● **Problem to work on**
Lines of the listing that contain "pixels" need to be copied.

● **Data for this exercise**

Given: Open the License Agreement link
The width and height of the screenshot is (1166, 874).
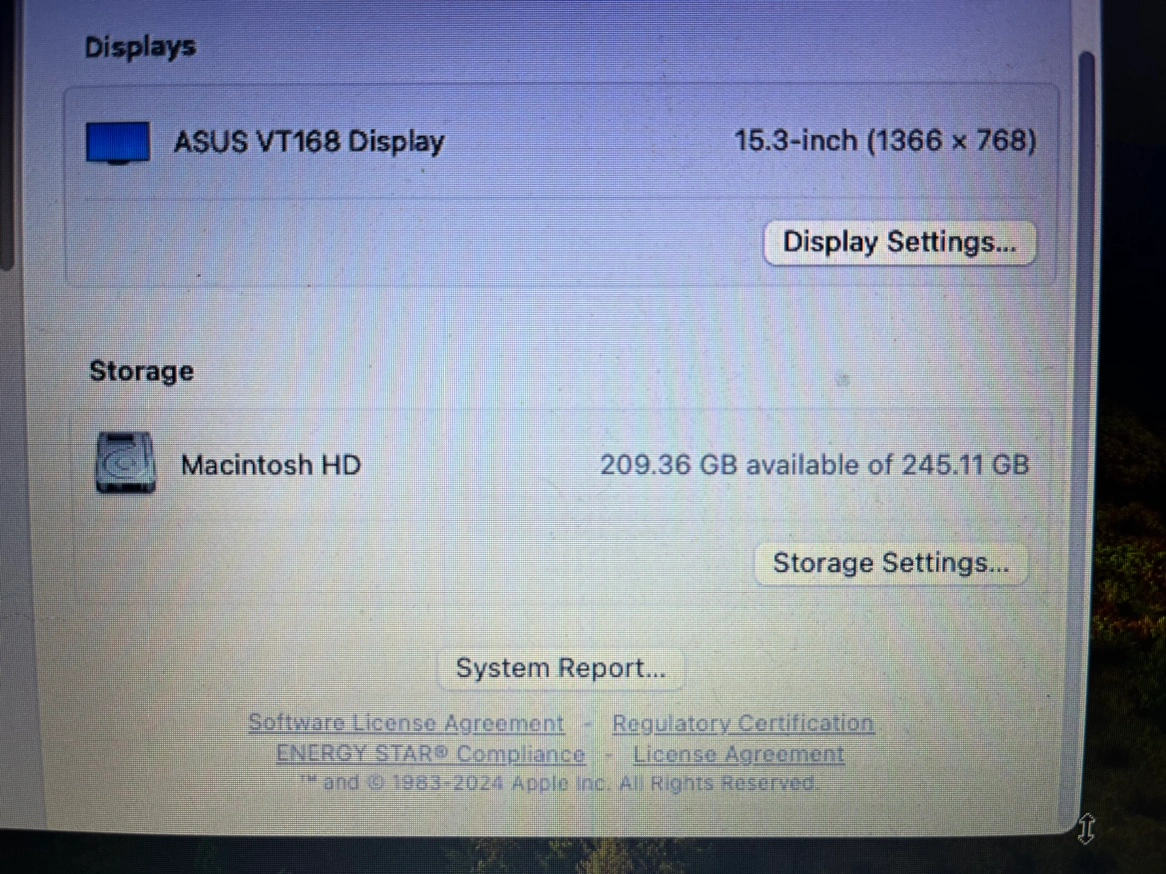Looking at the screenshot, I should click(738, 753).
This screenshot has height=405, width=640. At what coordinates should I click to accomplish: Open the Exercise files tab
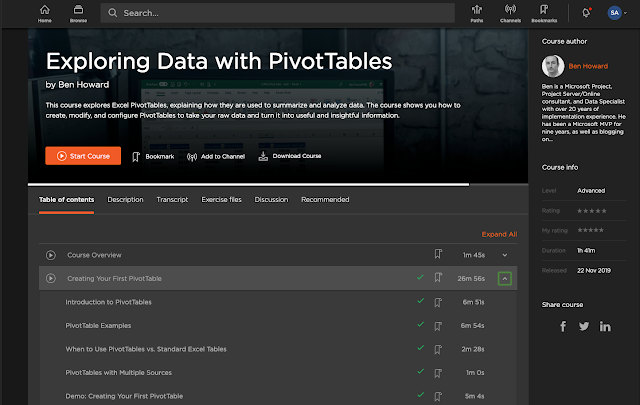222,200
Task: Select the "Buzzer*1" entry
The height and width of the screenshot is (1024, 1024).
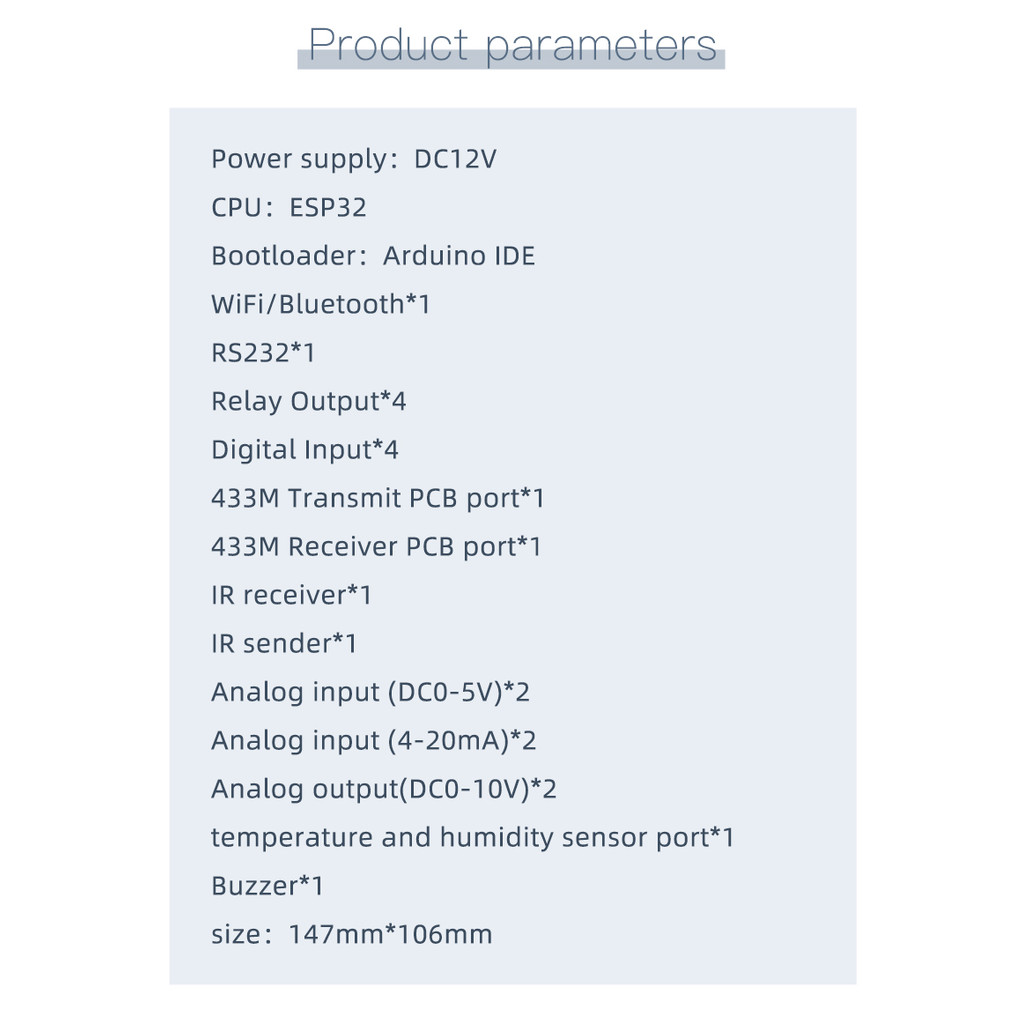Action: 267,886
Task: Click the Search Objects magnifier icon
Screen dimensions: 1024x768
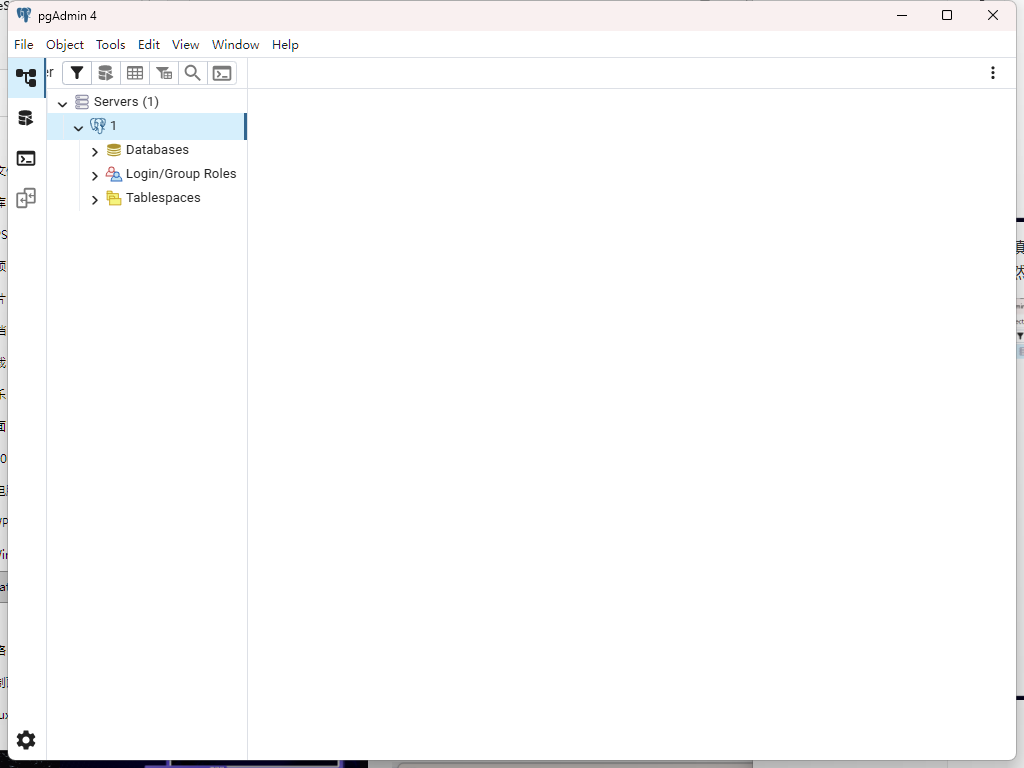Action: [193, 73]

--

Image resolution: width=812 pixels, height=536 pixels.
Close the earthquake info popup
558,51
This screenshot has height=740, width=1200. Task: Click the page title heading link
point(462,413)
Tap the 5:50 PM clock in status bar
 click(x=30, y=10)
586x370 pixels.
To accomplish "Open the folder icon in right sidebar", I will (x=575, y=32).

● **Result of this exercise**
Image resolution: width=812 pixels, height=536 pixels.
586x370 pixels.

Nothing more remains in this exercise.